The rules will require manufacturers to develop cleaner vehicles, in a way that could “significantly reduce or eliminate greenhouse gas emissions as well as conventional air pollutants like nitrogen oxides,” said Paul Miller, executive director of Northeast States for Coordinated Air Use Management, a nonprofit that supports air quality regulators. “Vehicle makers don’t make money on public goods like clean air, so it’s not part of their product development plans unless something is in place to require its inclusion.”
Though they only make up a small fraction of the nation’s vehicle fleet, medium- and heavy-duty trucks account for more than 60% of tailpipe nitrogen oxide and particulate emissions, according to a 2021 report. Low-income communities of color that live near trucking corridors and distribution centers are disproportionately affected by those harmful pollutants, which the new rules are expected to reduce.
Together, the six states adopting the rule account for 20% of the nation’s trucking fleet, said Patricio Portillo, a transportation analyst at the Natural Resources Defense Council. Other states may follow soon. Maine has taken steps to adopt the ACT rule in 2022, while Colorado, Illinois, Connecticut and Vermont have signaled plans to weigh the new regulations as well. Even parts of the country that don’t have the rules in place could see a spillover effect as manufacturers start to comply. “It’s good for all states that we have some leaders taking on this translation,” Portillo said.
The coast-to-coast wave of rule adoptions follows a familiar cycle: As part of a special provision in the Clean Air Act, California is the only state in the nation that is allowed to create air quality rules that are more stringent than the federal government. But other states are allowed to reproduce those tougher rules, as many have with tailpipe standards for passenger vehicles.
The growing bandwagon of clean-truck states also marks progress towards a goal of making 100% of bus and truck sales electric by 2050, as pledged by 15 governors and the mayor of Washington, D.C., in a memorandum of understanding from 2020. It listed a number of actions that states could take, including purchasing incentives and infrastructure investments. But the new sales mandate could have the greatest impact of all, said Miller.
The industry doesn’t see it like that. Jed Mandel, the president of Truck and Engine Manufacturers Association, a lobbying group, said that his members are already making large investments in EVs.
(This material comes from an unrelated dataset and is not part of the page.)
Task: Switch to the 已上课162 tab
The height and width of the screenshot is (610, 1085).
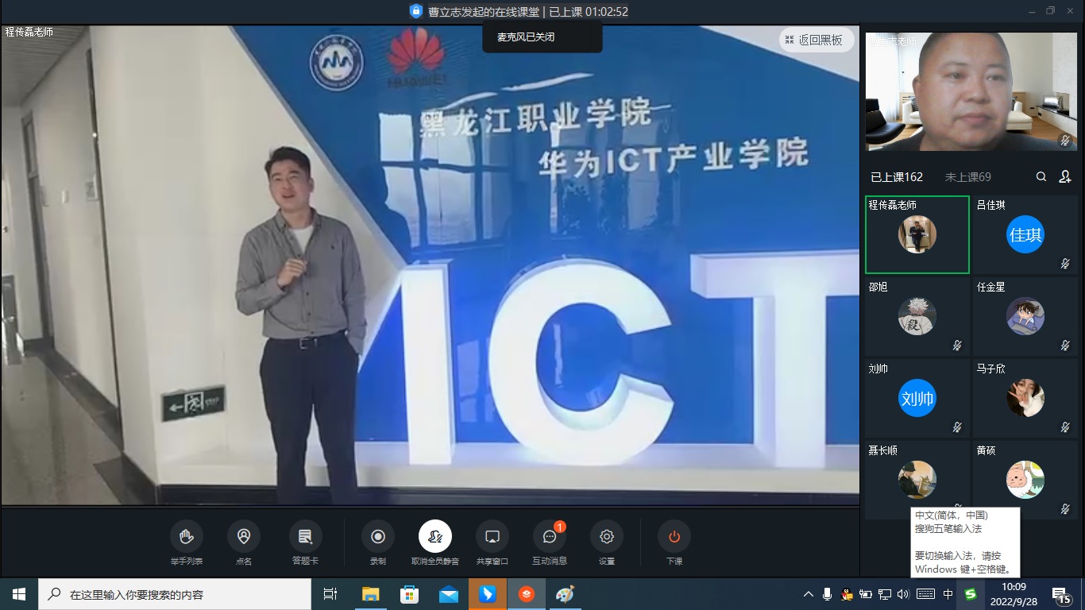Action: point(897,177)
Rivian, Tesla and Daimler are developing tractor-trailers that can run hundreds of miles on a single battery charge. A handful of EV school buses are already on the road, while companies like UPS and Amazon have placed orders for hundreds of thousands of electric delivery trucks.
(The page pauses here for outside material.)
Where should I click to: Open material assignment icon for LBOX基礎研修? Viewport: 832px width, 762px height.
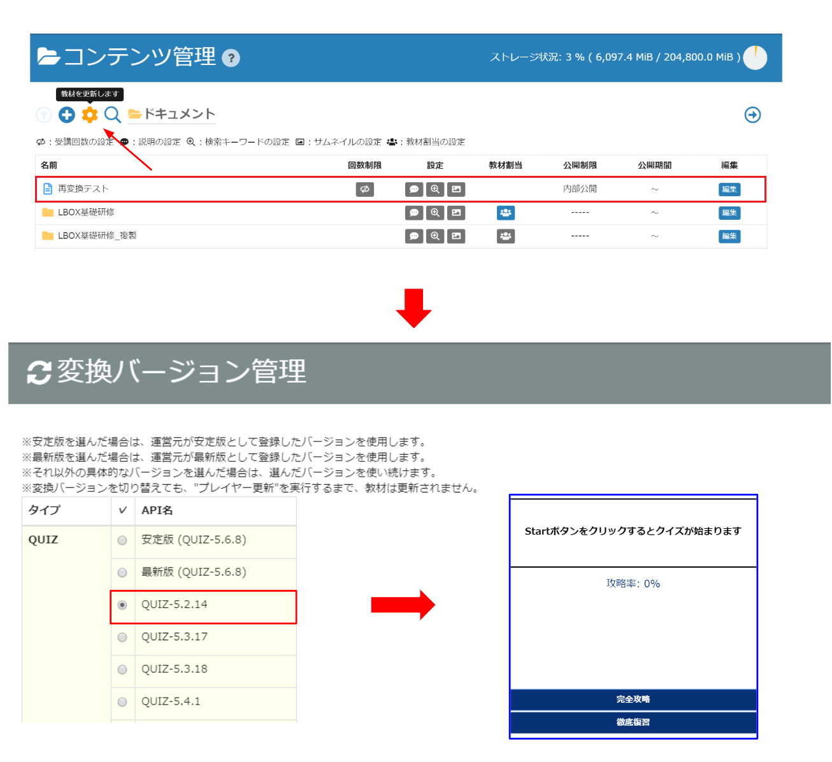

Mandel said the new sales requirements could inhibit environmental progress by pushing buyers to hold onto their current vehicles for longer or to go out of state to buy new ones.
“We’re in favor of transitioning the commercial fleet to zero-emission vehicles, but we think the Advanced Clean Truck rule is flawed public policy and will create real problems,” he said.
Regulators and advocates disagree. Portillo pointed out that billions of dollars in pre-orders demonstrate the high level of interest in heavy-duty electric vehicles.
Reducing local pollution from the trucking industry could majorly benefit the often disenfranchised communities that live near freight corridors. A report commissioned by the Natural Resources Defense Council highlighted the environmental justice impacts, estimating that New Jersey’s adoption of both the Advanced Clean Truck rule and the Heavy Duty Omnibus bill would result in 228 avoided deaths and 246 avoided hospital trips annually.
Yet while state regulators play an important role in leading the U.S. towards cleaner air standards, the transportation sector is in many ways borderless. Dirty trucks from other states can still enter into California and its clean-air allies. In the long term, climate change will require a full national transition to fully electric vehicles of all shapes and sizes, said Miller. The Environmental Protection Agency is currently updating federal rules regulating efficiency and tailpipe standards for fossil fuel-burning trucks, but it’s unclear whether it would set electric truck sales requirements akin to California’s.
“While it’s great that other states are pursuing California’s rules, it’s really not a full solution without a strong federal program,” Miller said.